Set task |
Answer these questions using the passage below on Chinese bomber flights, putting each answer on its own line:
(a) Which channel did an H-6K pass through in March 2015 when it first crossed the First Island Chain?
(b) According to the RAND report, at least how many flights around Taiwan has the PLAAF conducted?
(c) What term did a PLAAF spokesperson use for the December 2017 flight around Taiwan?

— Start Provided passage —

An H-6K strategic bomber crossed the First Island Chain for the first time by passing through the Bashi Channel between Taiwan and the Philippines in March of 2015. In November of that year, four H-6Ks accompanied by one Shaanxi Y-8 and one Tupolev Tu-154 transport aircraft flew through the Miyako Strait between Okinawa Island and Miyako Island. Both of those flights reportedly flew 1,000 km away from China’s coast. A 2018 U.S. Department of Defense (DoD) report stated that during those flights the bombers flew “within LACM [land-attack cruise missile] range of Guam”.

The first H-6K flight into the South China Sea “likely” occurred in May of 2016 and crossed over Fiery Cross Reef in the disputed Spratly Islands. The second flight, which passed over the disputed Scarborough Shoal, occurred in July of 2016, just four days after the Permanent Court of Arbitration (PCA) ruled against China’s territorial claims in the South China Sea.

After H-6Ks passed by Taiwan on several previous flights, they began circumnavigating the island in November of 2016. According to the RAND report, the PLAAF has conducted at least 14 such flights around the island, some of which included support-aircraft. On at least two occasions the support-aircraft included Sukhoi Su-30, Chengdu J-10, and Shenyang J-11 fighter jets for at least part of the journey, but the fighters broke away from the bombers and other aircraft before approaching Taiwan.

The initiation and rising operational tempo of PLAAF bomber flights is notable because it demonstrates a new capability designed to challenge U.S. military operations and threaten U.S. allies and partners. Bombers are yet another aspect of Beijing’s growing power projection capabilities that will complement its expanding maritime and missile capabilities. — Derek Grossman et al., “Chinas Long-Range Bomber Flights: Drivers and Implications“, RAND Corporation, 2018, p. 1.

 
Disputes over Taiwan and the South China Sea
Strategic signaling and external propaganda are undoubtedly two purposes of the flights, especially in regard to China’s regional rivals and territorial disputes, such as the Spratly Islands and Taiwan, which China still views as a breakaway province. For instance, the PLAAF released images of H-6K bombers flying over disputed waters for the first time in the days following the July 2016 PCA ruling against China.

According to the DoD, in the event of a conflict between China and Taiwan and its allies, H-6Ks could conduct “shorter-range strikes targeting eastern Taiwan from all directions”. Beijing has not been subtle about flaunting its military prowess at Taiwan. After H-6Ks bombers accompanied by Su-30 and J-11 fighters and several support-aircraft circumnavigated Taiwan from north to south in December of 2017, a PLAAF spokesperson referred to the flight as an “island encirclement patrol” and said the PLAAF was “an important force for effectively shaping the situation, controlling crises, containing war, and winning wars” (see also video from the Chinese state television broadcaster CCTV below). The RAND report notes that a post on the PLAAF’s official Weibo account that featured images of the bombers passing near Taiwan suggested they were in Chinese territory, an allusion to China’s claim that Taiwan is still a province of China (Derek Grossman et al., p. 22).

— End Provided passage —
— Start Collected material —

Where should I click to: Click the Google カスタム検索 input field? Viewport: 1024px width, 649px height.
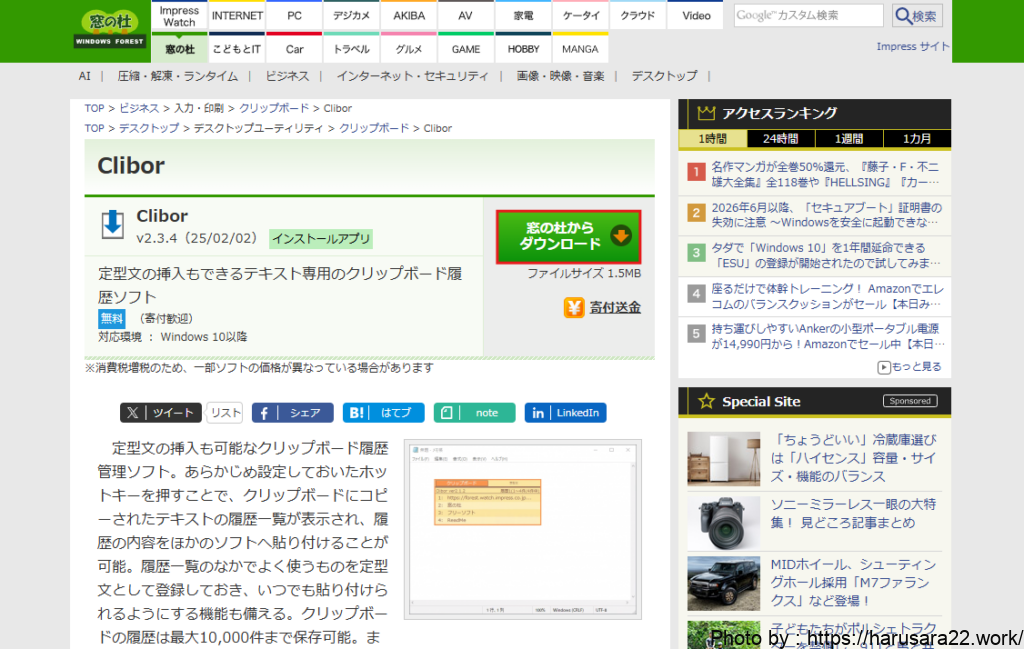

— End Collected material —

Final answer |
(a) The Bashi Channel, between Taiwan and the Philippines.
(b) At least 14.
(c) An "island encirclement patrol."